→ Listed records
- Opening Delimiter -

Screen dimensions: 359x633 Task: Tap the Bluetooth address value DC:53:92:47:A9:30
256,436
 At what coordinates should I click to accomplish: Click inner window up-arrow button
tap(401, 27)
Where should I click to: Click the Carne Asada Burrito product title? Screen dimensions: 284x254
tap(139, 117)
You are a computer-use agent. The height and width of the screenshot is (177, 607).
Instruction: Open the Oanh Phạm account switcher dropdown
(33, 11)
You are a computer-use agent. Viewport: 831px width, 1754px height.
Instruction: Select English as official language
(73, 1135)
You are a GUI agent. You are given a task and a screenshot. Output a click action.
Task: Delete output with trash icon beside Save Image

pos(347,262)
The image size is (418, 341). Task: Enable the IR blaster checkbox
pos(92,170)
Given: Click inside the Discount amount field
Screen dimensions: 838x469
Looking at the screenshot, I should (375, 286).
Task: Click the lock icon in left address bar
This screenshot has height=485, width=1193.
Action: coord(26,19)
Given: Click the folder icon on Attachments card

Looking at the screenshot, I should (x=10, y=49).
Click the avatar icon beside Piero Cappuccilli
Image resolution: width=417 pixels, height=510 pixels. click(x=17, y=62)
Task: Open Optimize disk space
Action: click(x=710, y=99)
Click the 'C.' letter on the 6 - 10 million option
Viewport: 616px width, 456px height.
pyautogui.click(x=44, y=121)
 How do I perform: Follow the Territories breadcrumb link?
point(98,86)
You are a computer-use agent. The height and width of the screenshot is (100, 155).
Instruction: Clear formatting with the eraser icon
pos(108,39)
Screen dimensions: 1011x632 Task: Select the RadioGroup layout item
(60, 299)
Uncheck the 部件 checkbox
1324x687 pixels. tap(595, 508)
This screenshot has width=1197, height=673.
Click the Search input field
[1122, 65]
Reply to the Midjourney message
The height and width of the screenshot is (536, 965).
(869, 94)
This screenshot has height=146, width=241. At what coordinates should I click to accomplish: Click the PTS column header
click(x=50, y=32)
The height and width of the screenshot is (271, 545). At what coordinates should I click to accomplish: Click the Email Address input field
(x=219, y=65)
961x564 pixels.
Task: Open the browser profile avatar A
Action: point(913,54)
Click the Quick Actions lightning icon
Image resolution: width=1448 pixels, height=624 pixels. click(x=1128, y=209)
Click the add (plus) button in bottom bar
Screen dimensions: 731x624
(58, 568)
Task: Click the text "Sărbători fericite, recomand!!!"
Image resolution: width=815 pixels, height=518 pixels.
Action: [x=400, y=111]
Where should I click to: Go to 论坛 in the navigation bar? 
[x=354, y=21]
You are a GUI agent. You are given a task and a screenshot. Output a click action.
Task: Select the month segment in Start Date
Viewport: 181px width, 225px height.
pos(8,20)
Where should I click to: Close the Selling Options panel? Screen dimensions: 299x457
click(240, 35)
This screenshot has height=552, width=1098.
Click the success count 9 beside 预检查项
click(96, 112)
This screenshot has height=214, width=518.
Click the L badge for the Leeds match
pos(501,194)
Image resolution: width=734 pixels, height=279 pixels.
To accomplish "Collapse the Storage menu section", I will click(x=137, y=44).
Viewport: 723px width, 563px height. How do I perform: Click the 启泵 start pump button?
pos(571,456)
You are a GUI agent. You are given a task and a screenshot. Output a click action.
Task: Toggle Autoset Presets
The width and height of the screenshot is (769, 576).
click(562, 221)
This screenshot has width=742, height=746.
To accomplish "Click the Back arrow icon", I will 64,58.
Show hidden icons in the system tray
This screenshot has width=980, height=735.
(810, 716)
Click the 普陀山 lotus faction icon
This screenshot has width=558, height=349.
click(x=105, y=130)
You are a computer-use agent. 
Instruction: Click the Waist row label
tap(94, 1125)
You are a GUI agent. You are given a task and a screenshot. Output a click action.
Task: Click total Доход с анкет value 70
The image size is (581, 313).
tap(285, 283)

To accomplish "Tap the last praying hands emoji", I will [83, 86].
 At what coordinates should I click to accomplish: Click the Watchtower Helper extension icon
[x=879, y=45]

- Closing Delimiter -

→ Exercise
Every line above that holds the word "computer" needs to be copied.

→ Written answer
You are a computer-use agent. The height and width of the screenshot is (177, 607).
You are a computer-use agent. Viewport: 831px width, 1754px height.
You are a computer-use agent. The height and width of the screenshot is (100, 155).
You are a computer-use agent. 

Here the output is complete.